As a teacher, I love that classical education attends to the why of education. While questions of methods, delivery, assessment, or any number of practical concerns are, of course, essential and significant, these details can easily overwhelm teachers so that they forget the foundation of our task.

Why require our students to wrestle with difficult subjects and texts? Why pour time and energy into lesson plans? Why labour at giving helpful and accurate feedback? The answer that usually comes to my mind is part of the answer to the first question of the Westminster Shorter Catechism “to glorify God.” This is what I tell my children when the whining sets in over their own schoolwork, when they drag their feet and give less than a full effort. All things, I say, we must do all things to God’s glory. And God is not glorified by complaining and laziness.
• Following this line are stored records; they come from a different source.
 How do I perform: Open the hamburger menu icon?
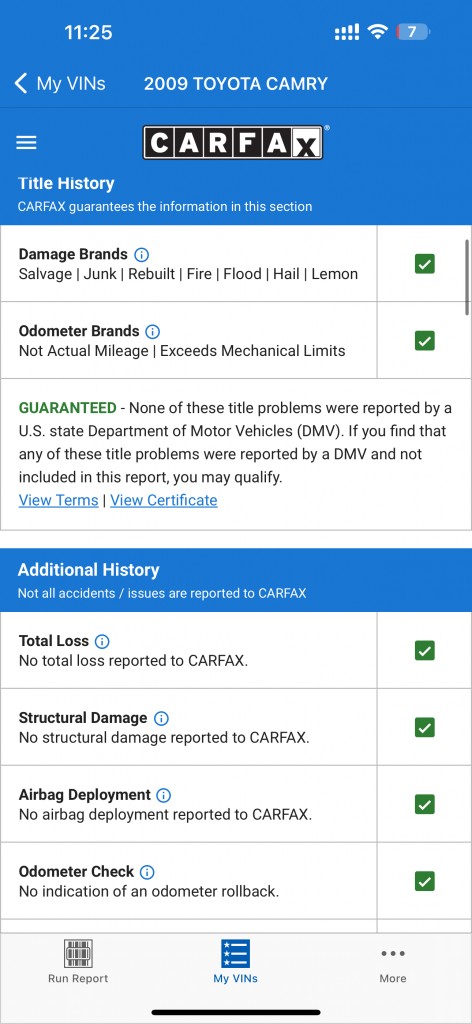click(x=26, y=143)
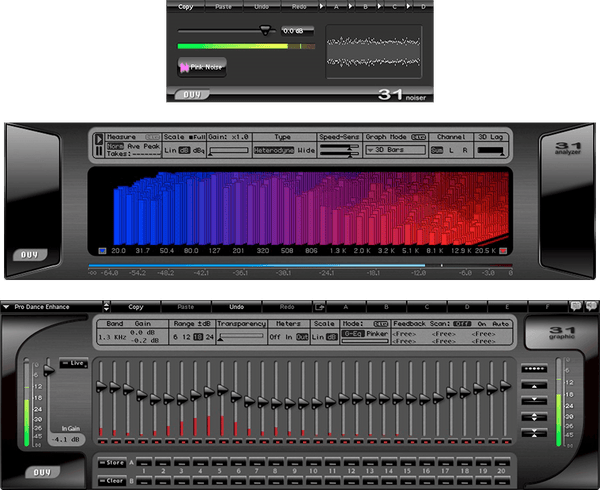Click the top button in the column right of the EQ faders
The height and width of the screenshot is (490, 600).
pos(534,368)
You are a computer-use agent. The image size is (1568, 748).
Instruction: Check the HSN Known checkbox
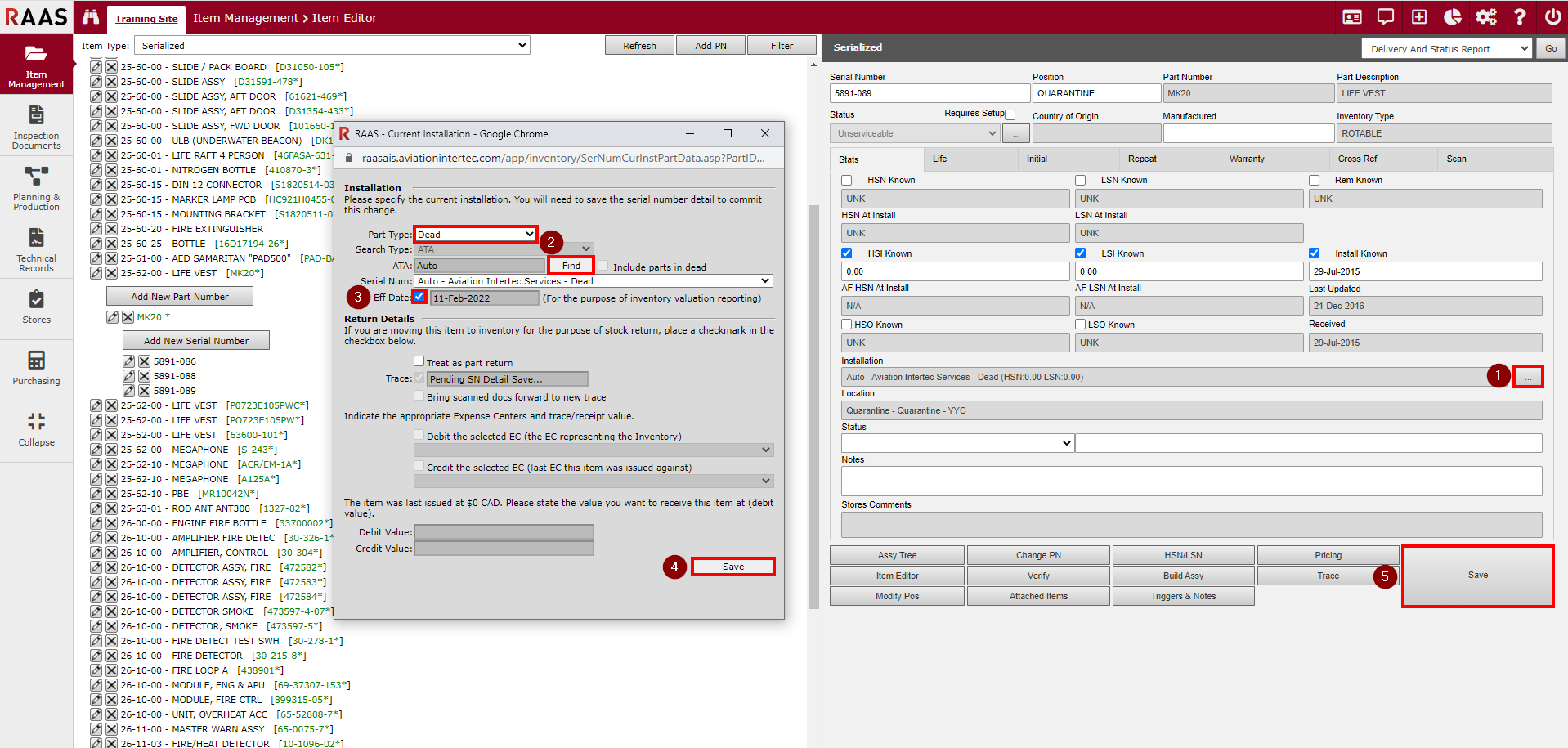(x=847, y=181)
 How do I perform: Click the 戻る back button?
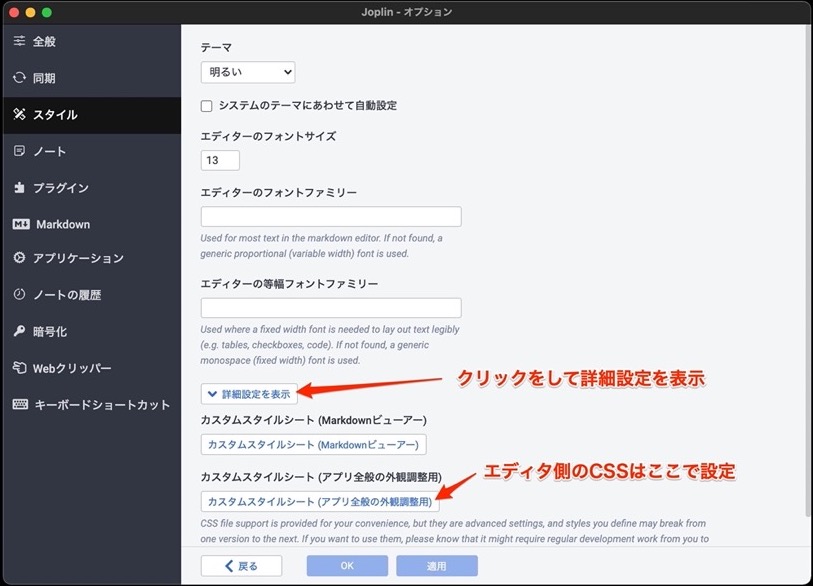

Yet, the first answer of the catechism has two parts: to glorify God and to enjoy him. While glorifying God includes diligence and responsibility, diligence should not mean drudgery. Responsibility should not mean staleness. When it comes to teaching and learning, our work ought to be enlivened with joy, with delight. This is at the heart of a classical education: the conviction that the best learning, undertaken not simply for the sake of a career but for the sake of wisdom, is marked by a deep wonder at the beauty of the world.

A short essay from French philosopher Simone Weil offers wisdom that connects classical education’s goal of wisdom and humanity’s purpose to enjoy God in our learning. In her essay, Weil explores attention in school studies and its connection to prayer. She argues that the ability to attend lays a foundation for prayer, and that one cannot be a true student, either of school subjects or of God, without attention. We could say that enjoyment begins with attention.

The attentive student, Weil says, is not one who grits her teeth and exerts muscular effort in her geometry or Latin lessons. Instead, attention is a receptivity, an openness and expectancy that brings what is already known to the task at hand, waiting for the gift, or grace, of understanding to come.

In giving our attention to the studies at hand in this way, our relationship to the subject becomes one of humility and desire. Humility is nurtured by the posture of receptivity, rather than forcefulness. We are not Moses striking the rock at Meribah, but the Israelites receiving manna. Whatever comes is a gift. Desire is nurtured as well, as we wait, because endurance in waiting is only possible when we deeply desire that for which we wait.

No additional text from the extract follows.